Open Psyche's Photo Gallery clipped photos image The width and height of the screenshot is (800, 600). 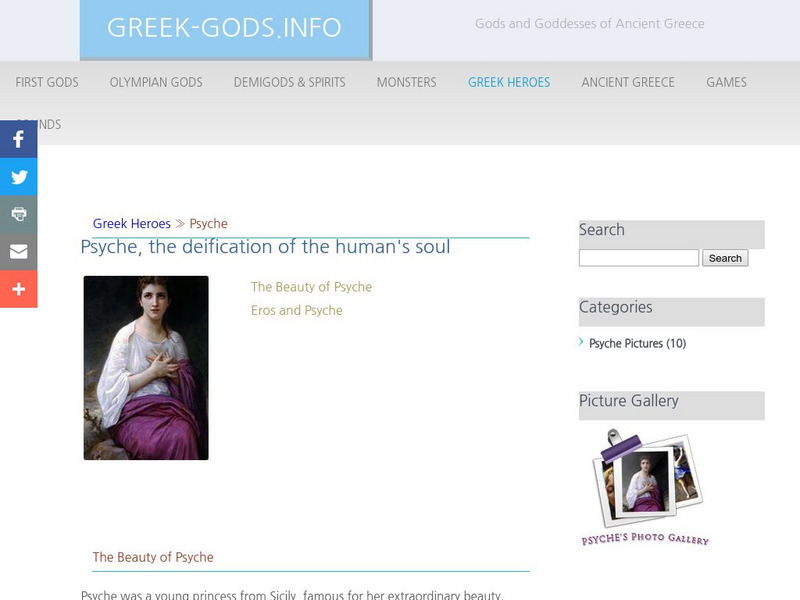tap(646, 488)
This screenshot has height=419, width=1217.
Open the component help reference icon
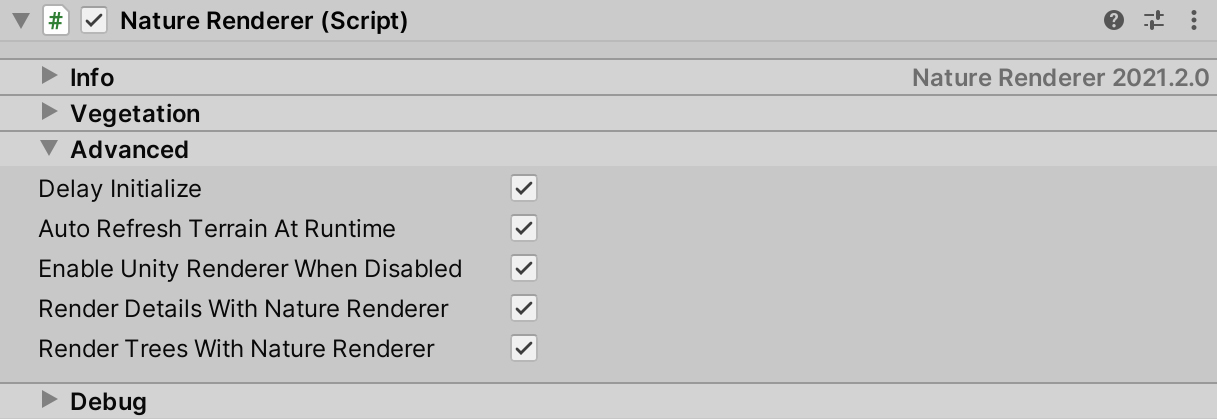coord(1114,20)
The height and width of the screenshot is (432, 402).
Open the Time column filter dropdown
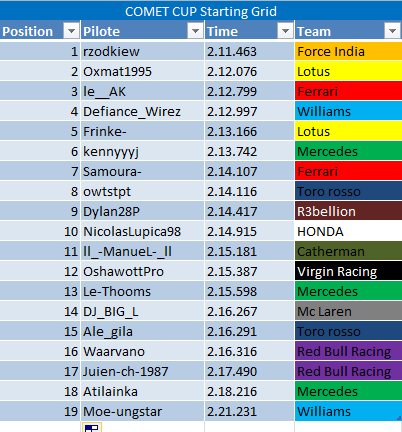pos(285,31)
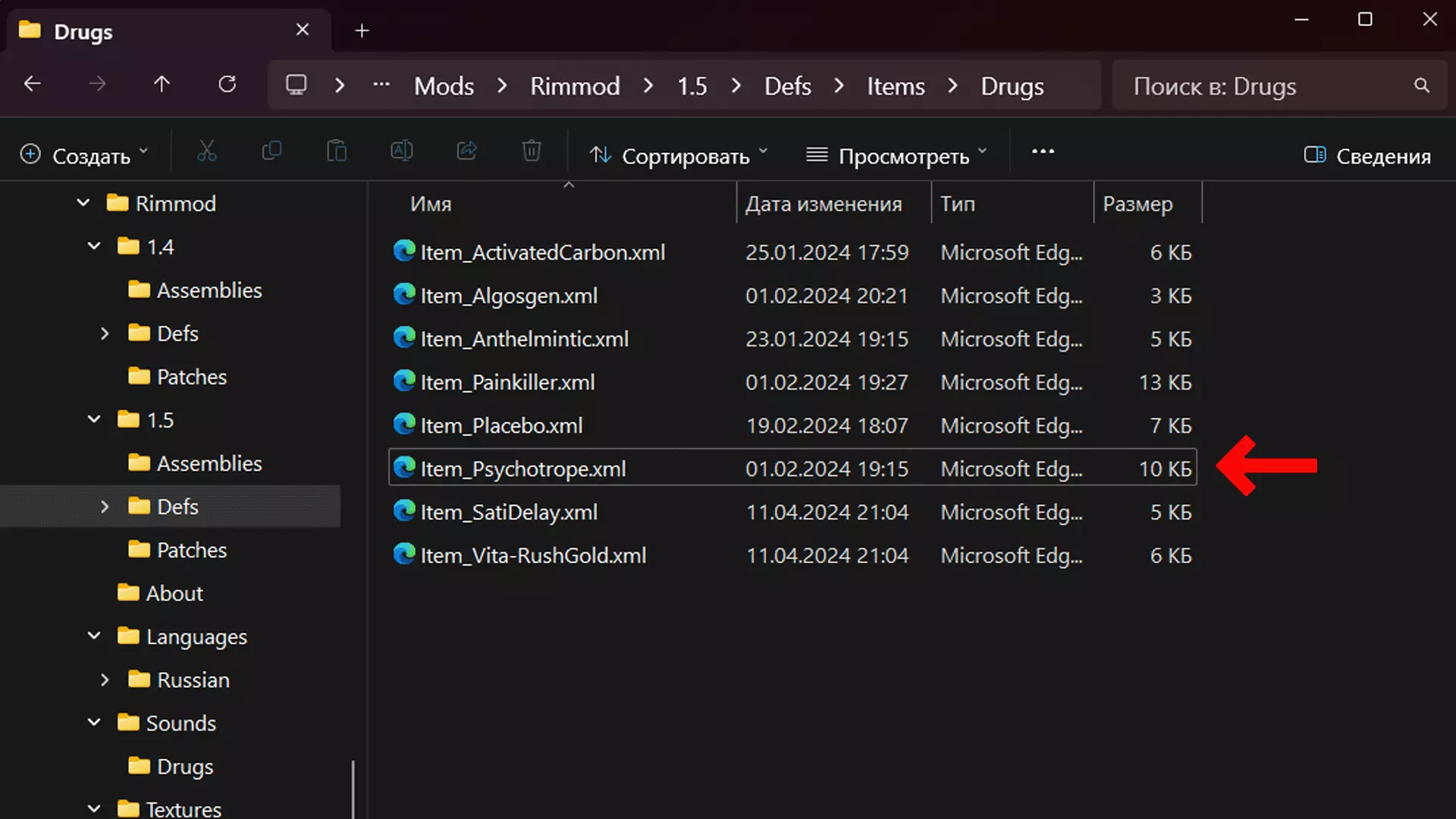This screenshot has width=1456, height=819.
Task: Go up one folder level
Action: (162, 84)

...

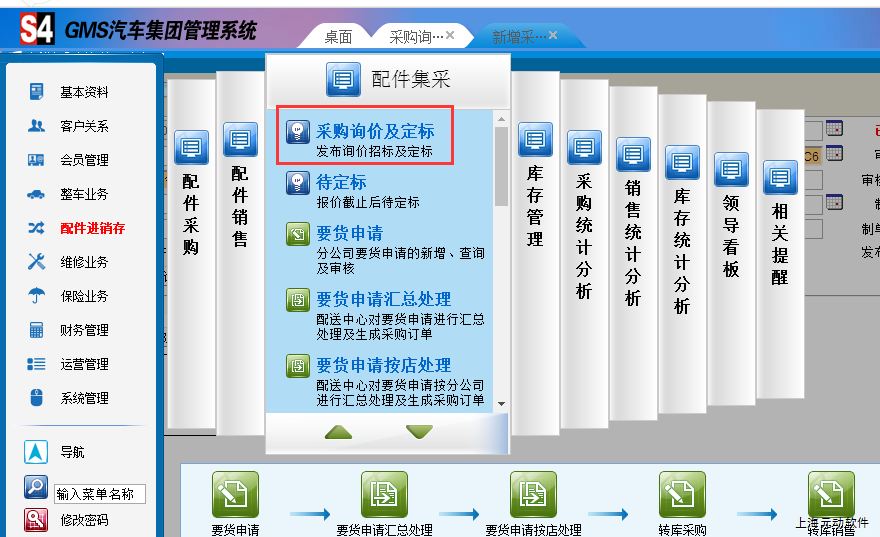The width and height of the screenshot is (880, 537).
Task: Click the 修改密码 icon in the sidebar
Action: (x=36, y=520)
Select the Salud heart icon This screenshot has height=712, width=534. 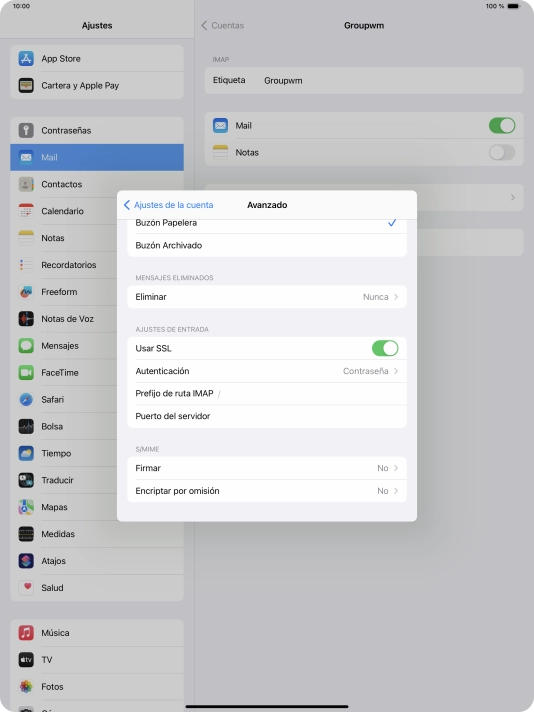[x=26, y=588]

==

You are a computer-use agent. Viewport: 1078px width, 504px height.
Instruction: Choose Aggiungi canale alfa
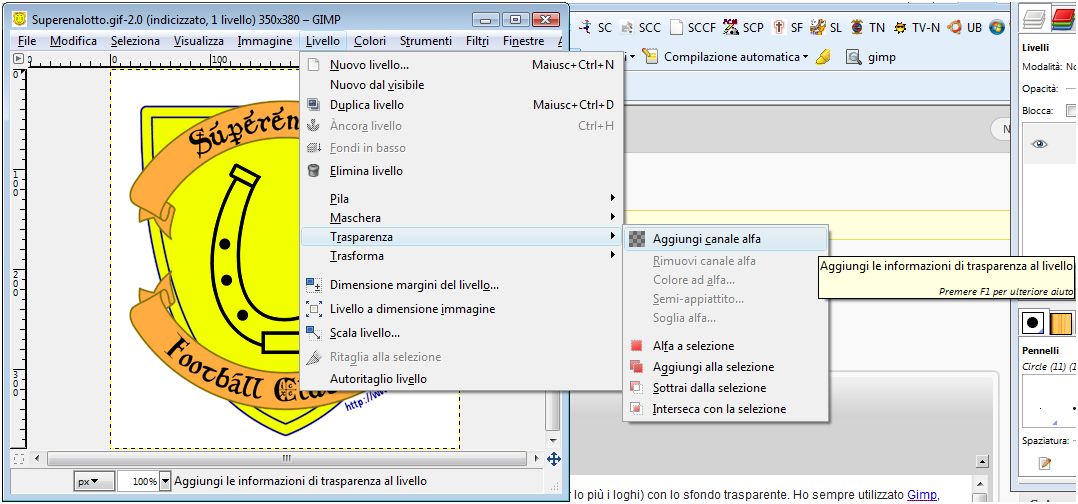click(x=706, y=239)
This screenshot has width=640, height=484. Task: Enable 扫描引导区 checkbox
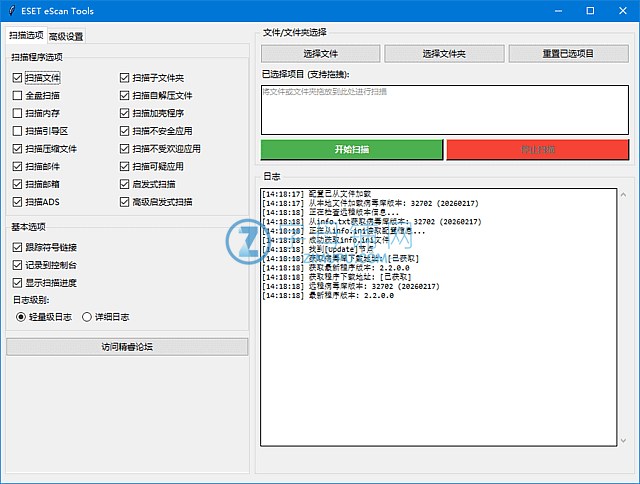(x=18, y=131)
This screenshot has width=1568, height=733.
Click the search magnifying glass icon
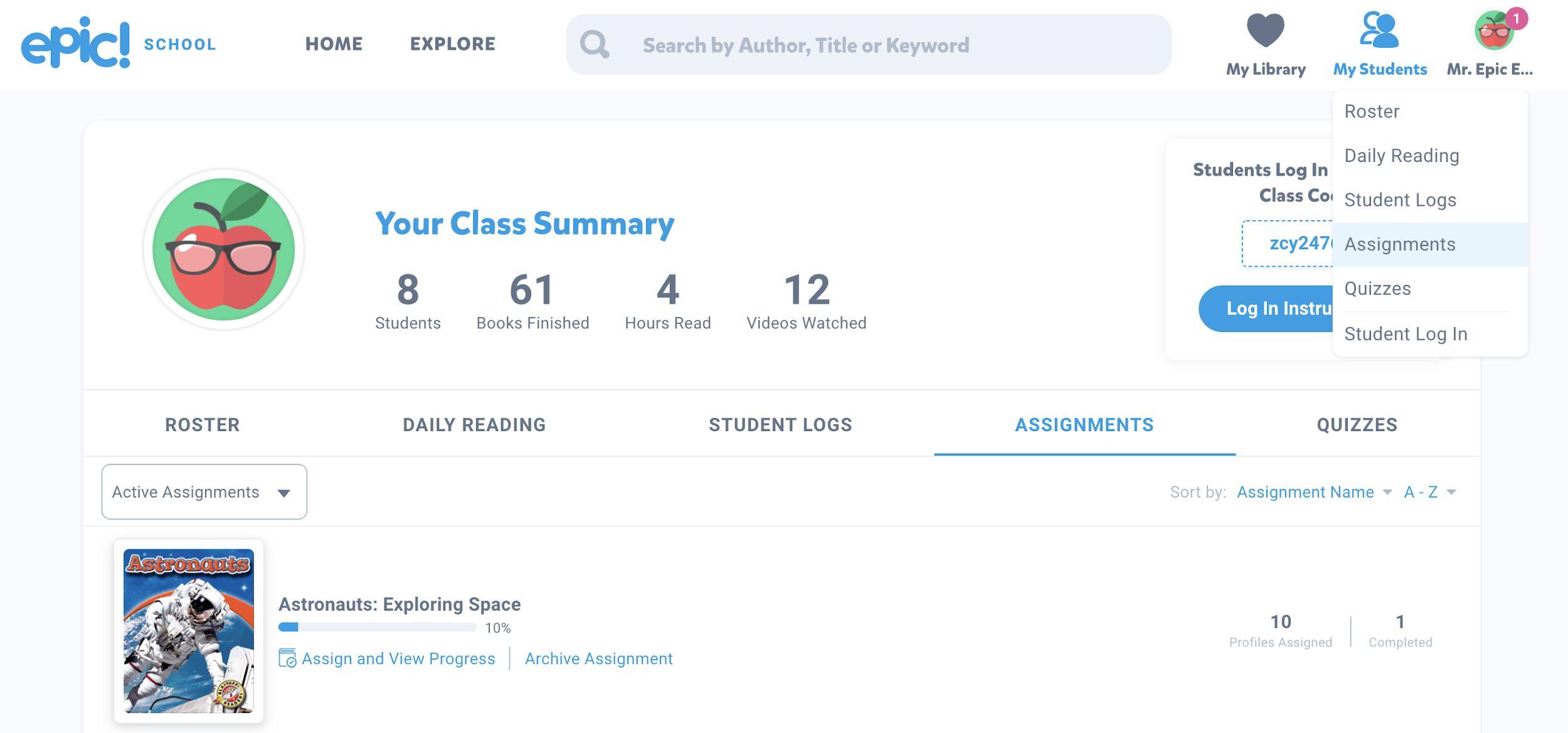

- [Required work]:
Please write out the records again from the line with "You are a computer-use" up to and including the line with "Click the search magnifying glass icon", keeping every request but leaving out the pictures. Shift each coordinate in the answers by -128.

- [Solved exercise]:
You are a computer-use agent. Viewport: 1078px width, 504px height.
Instruction: Choose Aggiungi canale alfa
click(x=578, y=111)
This screenshot has width=640, height=484. Task: Enable 扫描引导区 checkbox
(x=-110, y=3)
This screenshot has width=1568, height=733.
Click the search magnifying glass icon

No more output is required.